* [Information provided]
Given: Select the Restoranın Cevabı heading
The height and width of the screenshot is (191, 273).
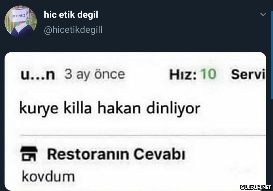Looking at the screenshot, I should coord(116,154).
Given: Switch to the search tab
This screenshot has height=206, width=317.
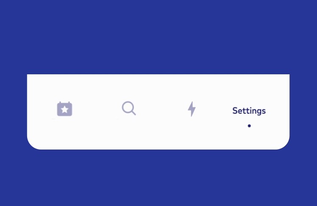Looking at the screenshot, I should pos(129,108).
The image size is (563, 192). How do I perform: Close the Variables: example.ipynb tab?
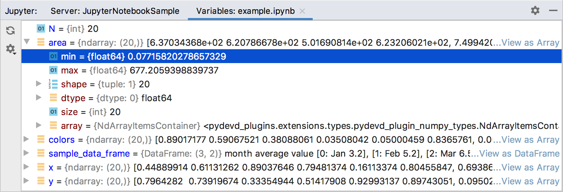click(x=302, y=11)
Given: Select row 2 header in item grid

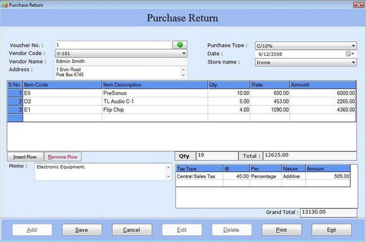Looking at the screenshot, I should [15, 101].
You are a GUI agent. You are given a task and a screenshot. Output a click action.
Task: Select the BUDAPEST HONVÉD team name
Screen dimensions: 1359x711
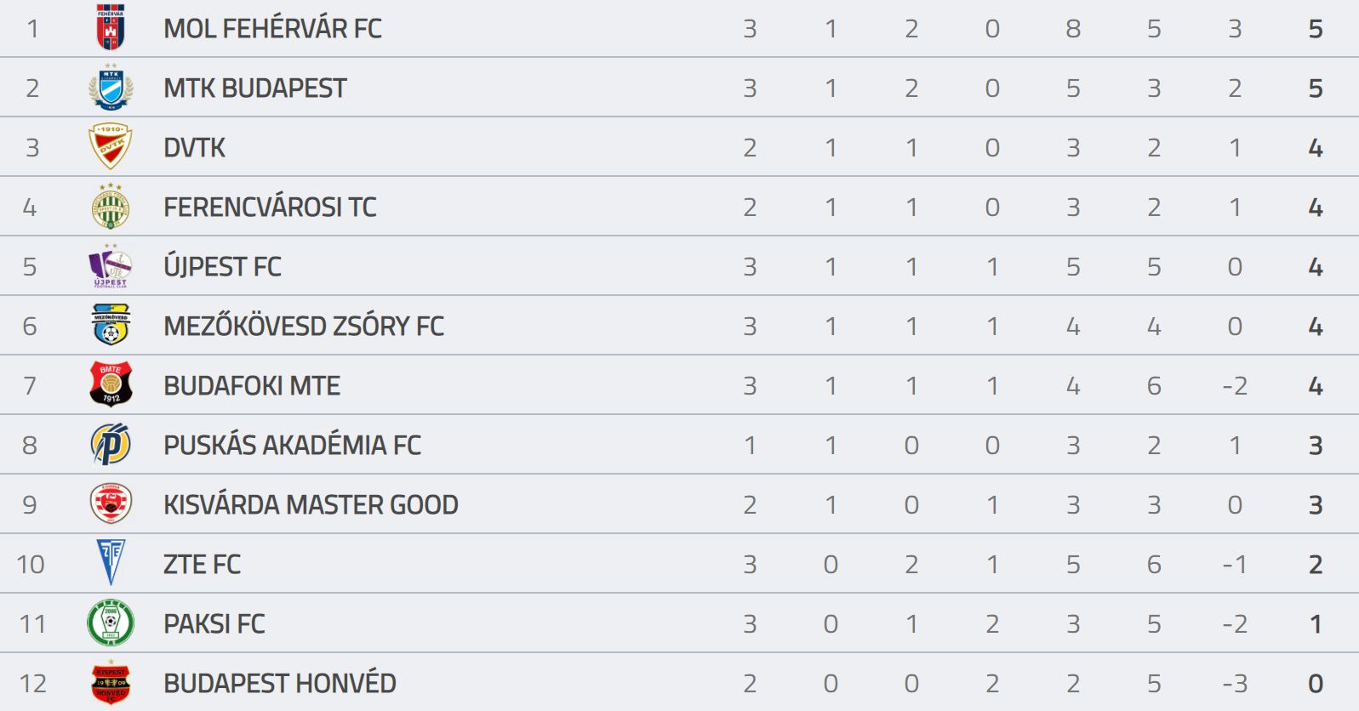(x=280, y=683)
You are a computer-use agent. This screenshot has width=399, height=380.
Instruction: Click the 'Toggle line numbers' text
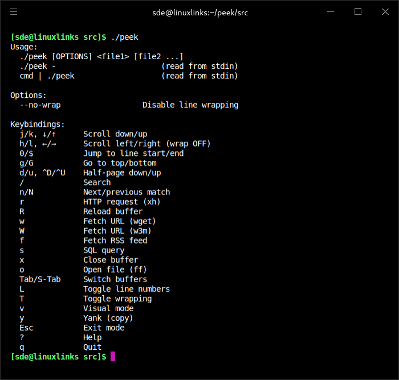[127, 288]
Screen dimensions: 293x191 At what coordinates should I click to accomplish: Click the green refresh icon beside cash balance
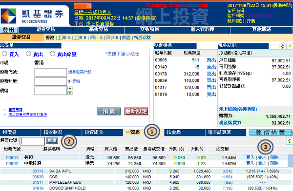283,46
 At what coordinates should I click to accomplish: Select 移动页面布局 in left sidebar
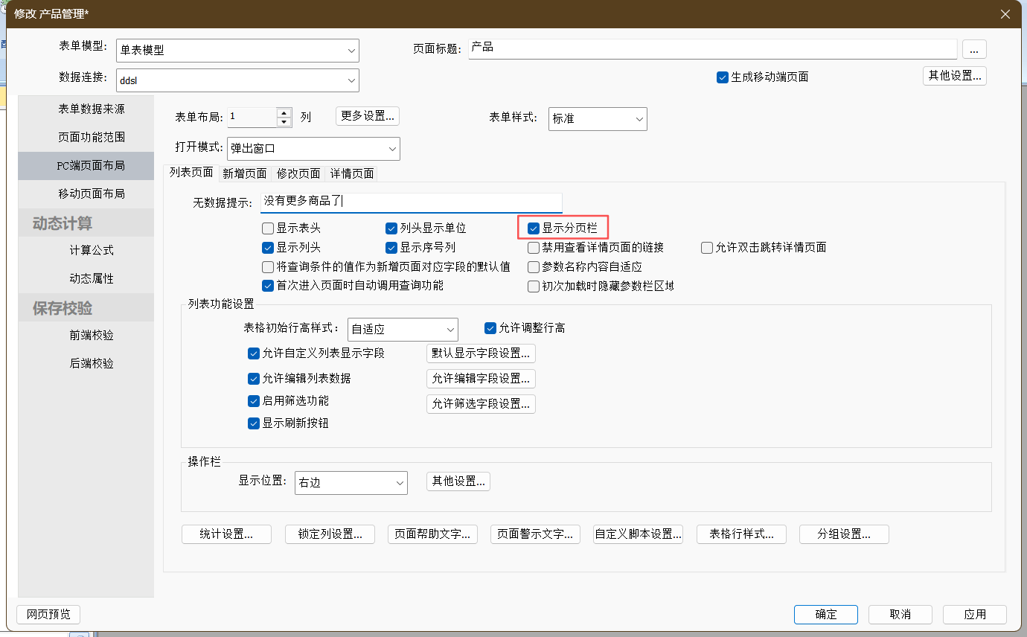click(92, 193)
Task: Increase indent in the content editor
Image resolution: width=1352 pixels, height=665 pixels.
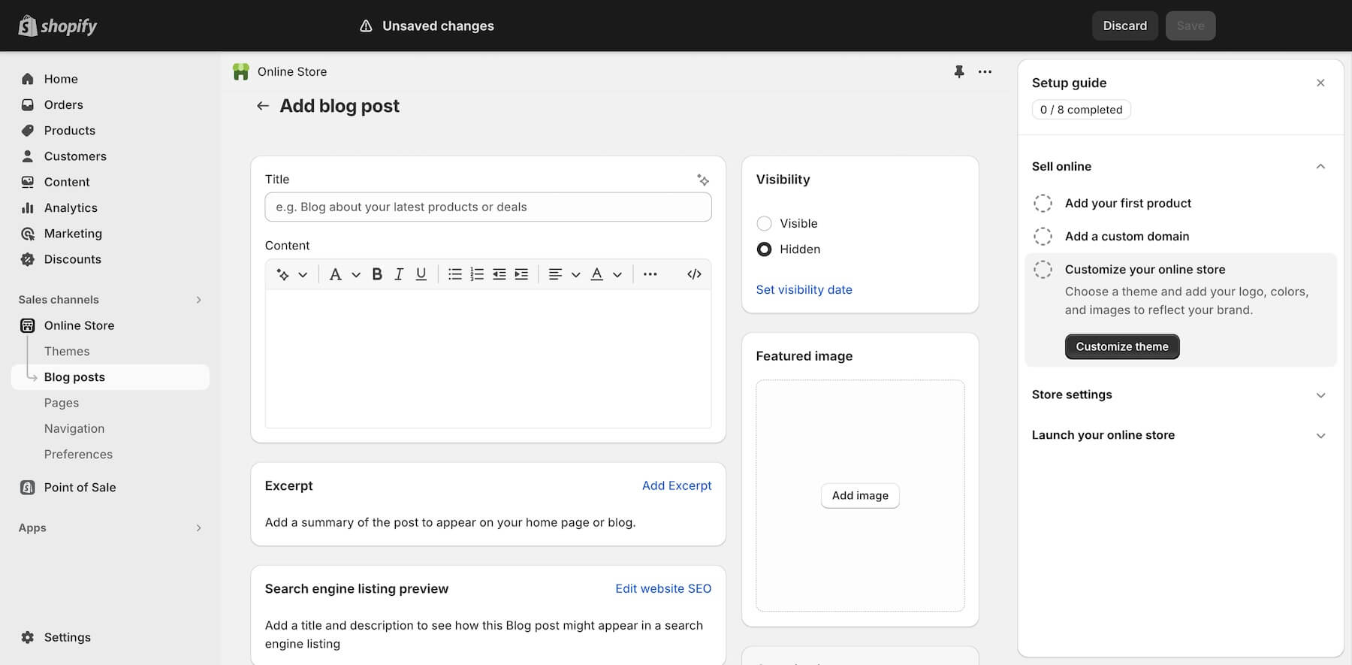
* * *
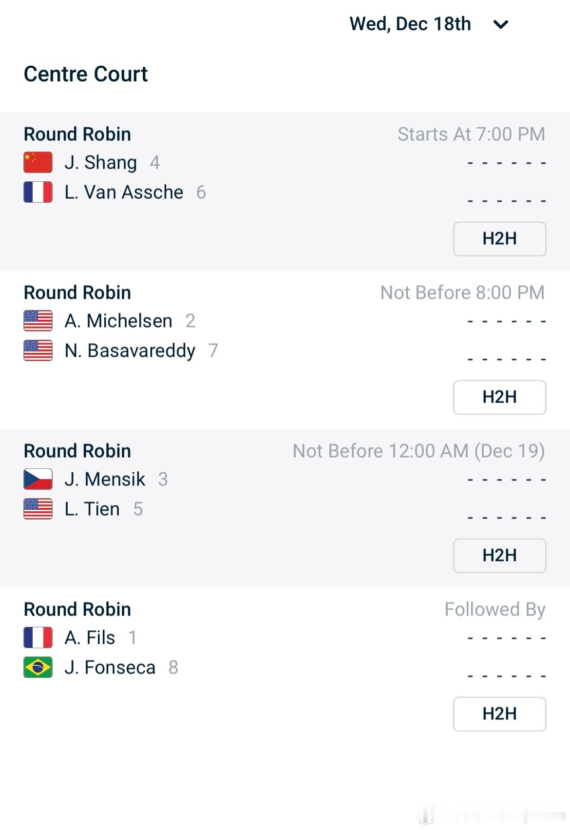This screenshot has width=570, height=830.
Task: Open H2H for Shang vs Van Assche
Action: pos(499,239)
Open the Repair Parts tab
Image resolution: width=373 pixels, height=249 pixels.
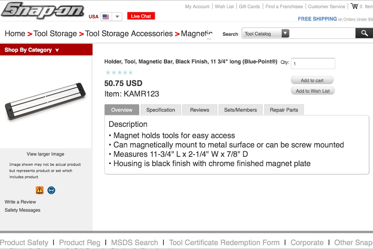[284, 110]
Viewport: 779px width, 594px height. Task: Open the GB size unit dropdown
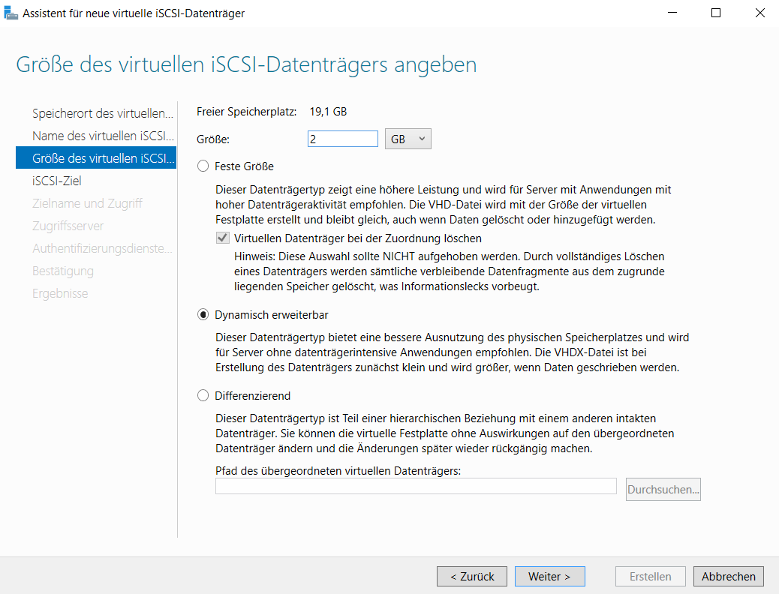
--
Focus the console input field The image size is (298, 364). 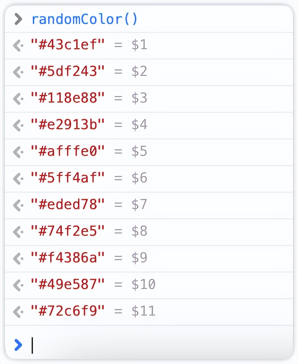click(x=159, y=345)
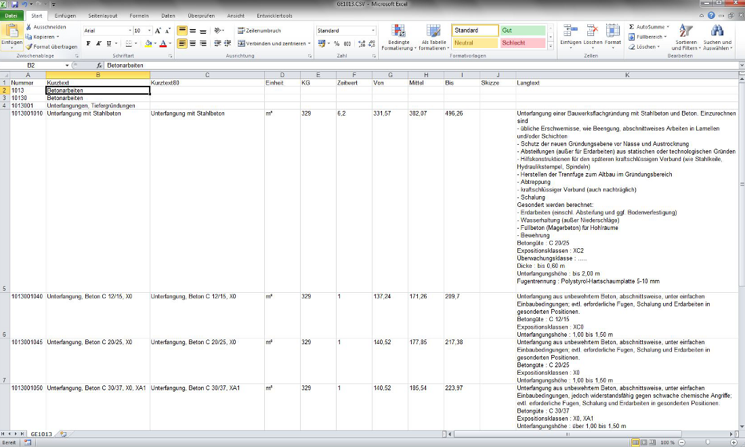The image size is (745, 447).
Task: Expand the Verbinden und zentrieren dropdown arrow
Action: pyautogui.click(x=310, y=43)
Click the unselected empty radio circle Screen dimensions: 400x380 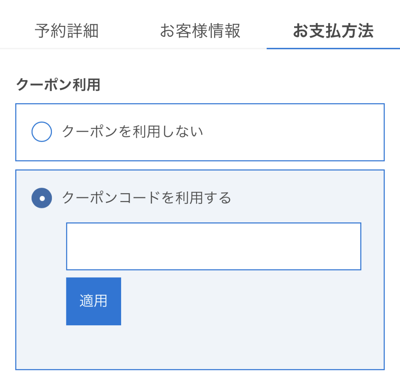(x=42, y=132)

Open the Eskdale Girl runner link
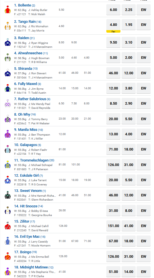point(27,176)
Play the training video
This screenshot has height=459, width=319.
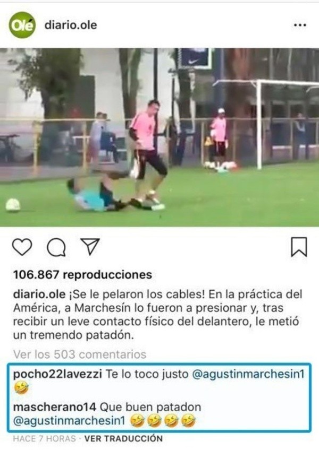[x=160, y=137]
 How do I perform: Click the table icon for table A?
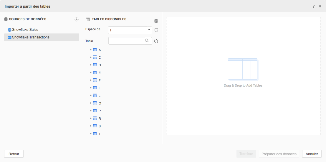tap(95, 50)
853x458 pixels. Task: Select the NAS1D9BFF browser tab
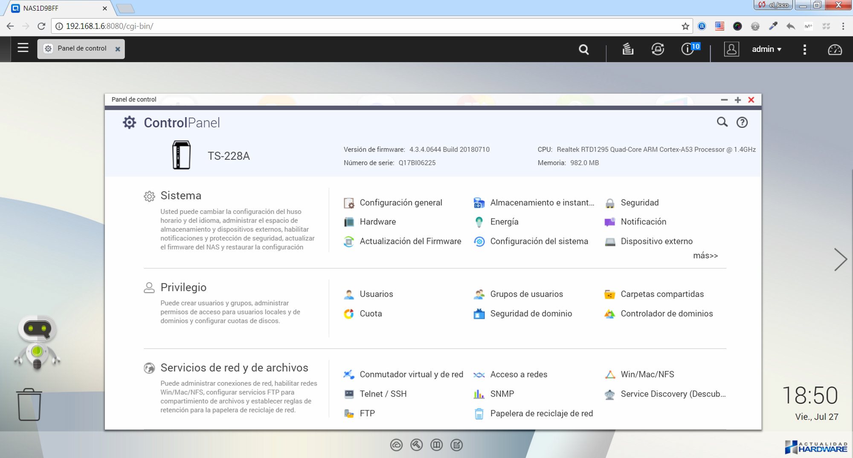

* [What the task asks] In the records above, some lines hold the word "agent"; copy each such line.

* [Result of this task]
You are a GUI agent. You are given a task and a screenshot. Output a click action.
You are a computer-use agent. This screenshot has width=399, height=380.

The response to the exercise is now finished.